WORK ITEM: Once the images are set aside, write out the rest of the records exactly.

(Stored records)
________________
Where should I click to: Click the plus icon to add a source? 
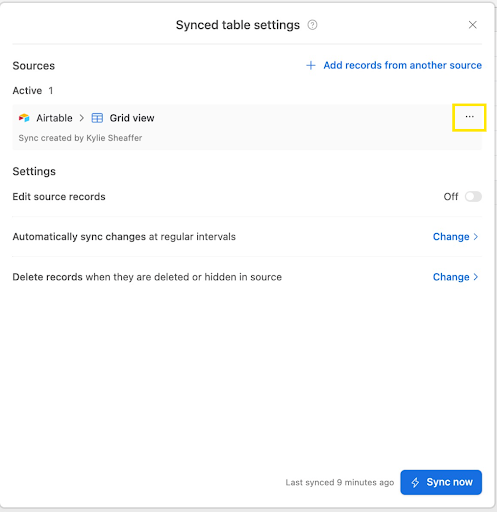(x=311, y=65)
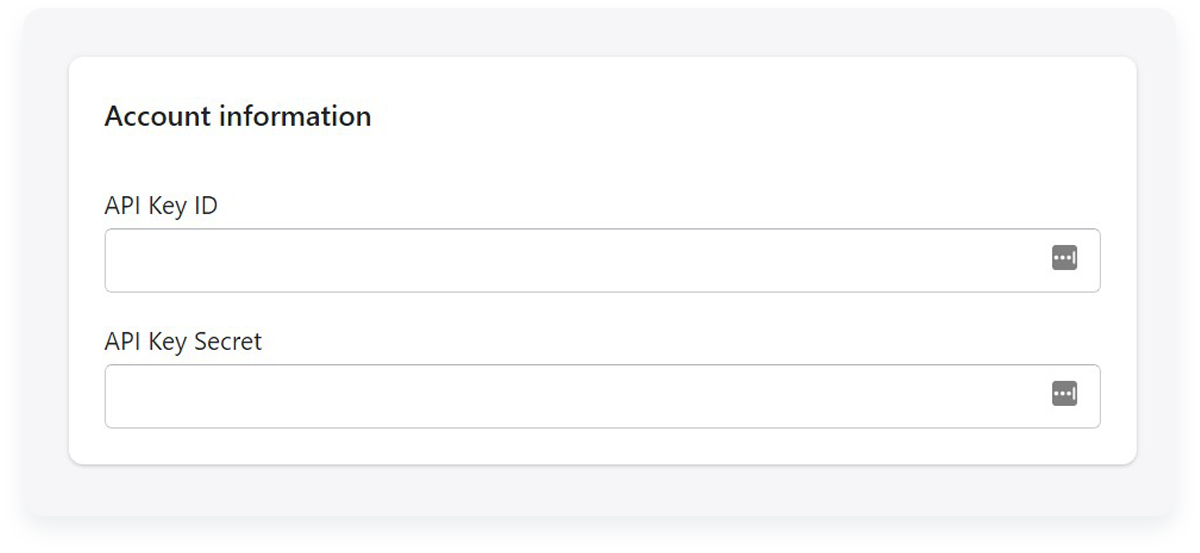Viewport: 1200px width, 553px height.
Task: Click the API Key Secret label
Action: point(183,342)
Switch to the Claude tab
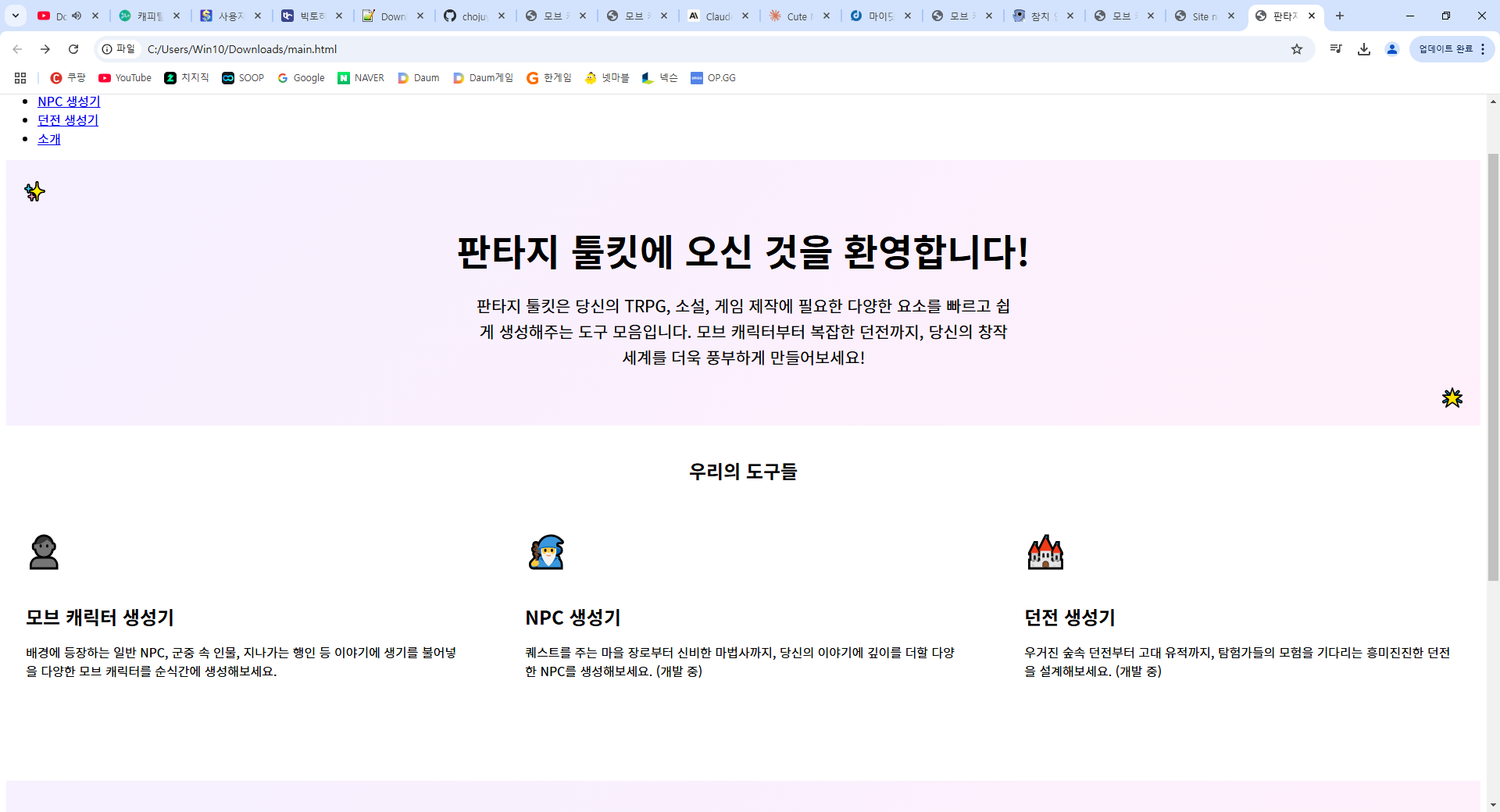 coord(711,16)
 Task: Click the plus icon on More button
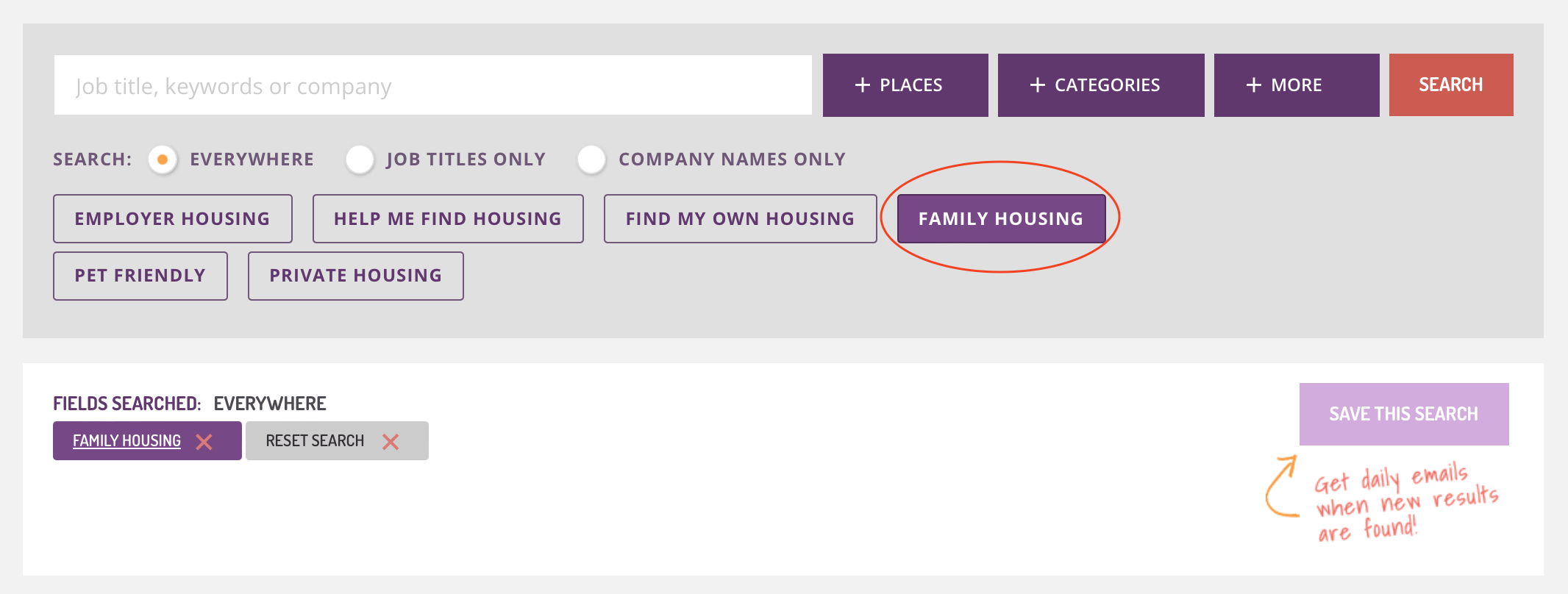coord(1254,85)
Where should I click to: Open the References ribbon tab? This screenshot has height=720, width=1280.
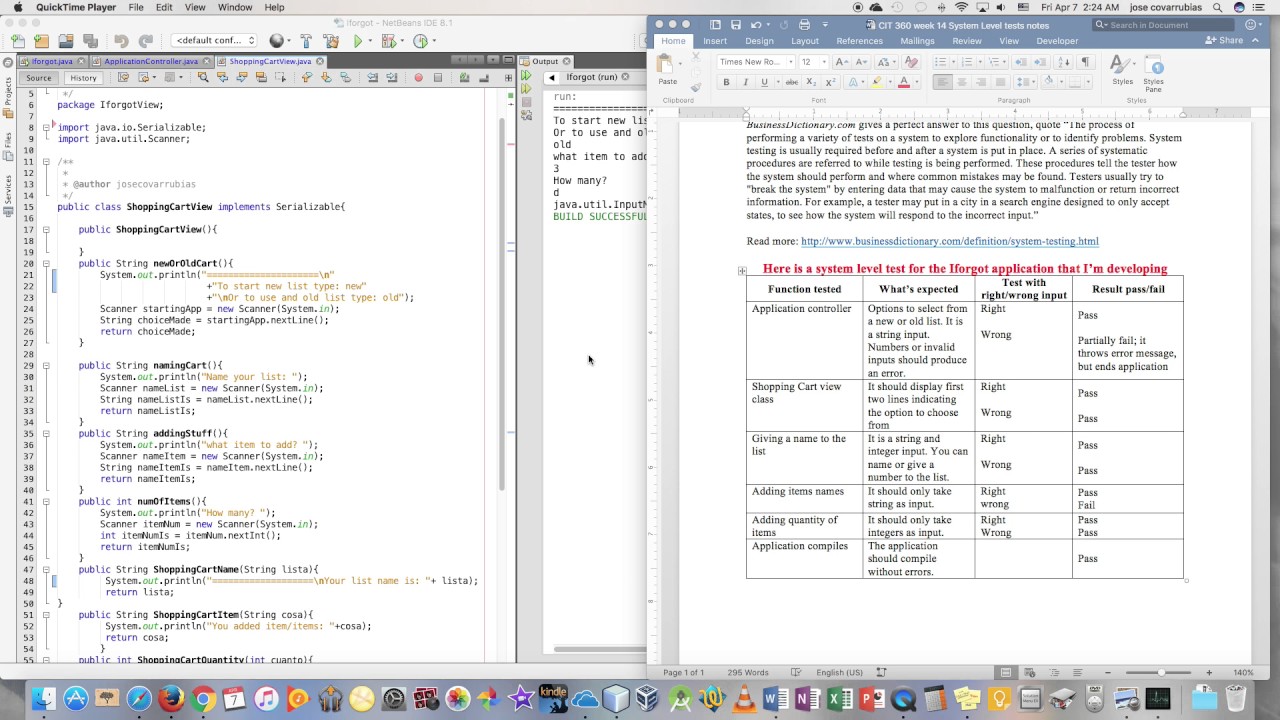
________________
RESPONSE TO THIS TASK:
Where should I click to: Click the plus icon to add a source? 
(x=311, y=65)
Viewport: 1200px width, 553px height.
Task: Click the API Key Secret label
Action: point(183,342)
Switch to the Claude tab
 coord(711,16)
 Task: Click the plus icon on More button
coord(1254,85)
Where should I click to: Open the References ribbon tab? This screenshot has height=720, width=1280.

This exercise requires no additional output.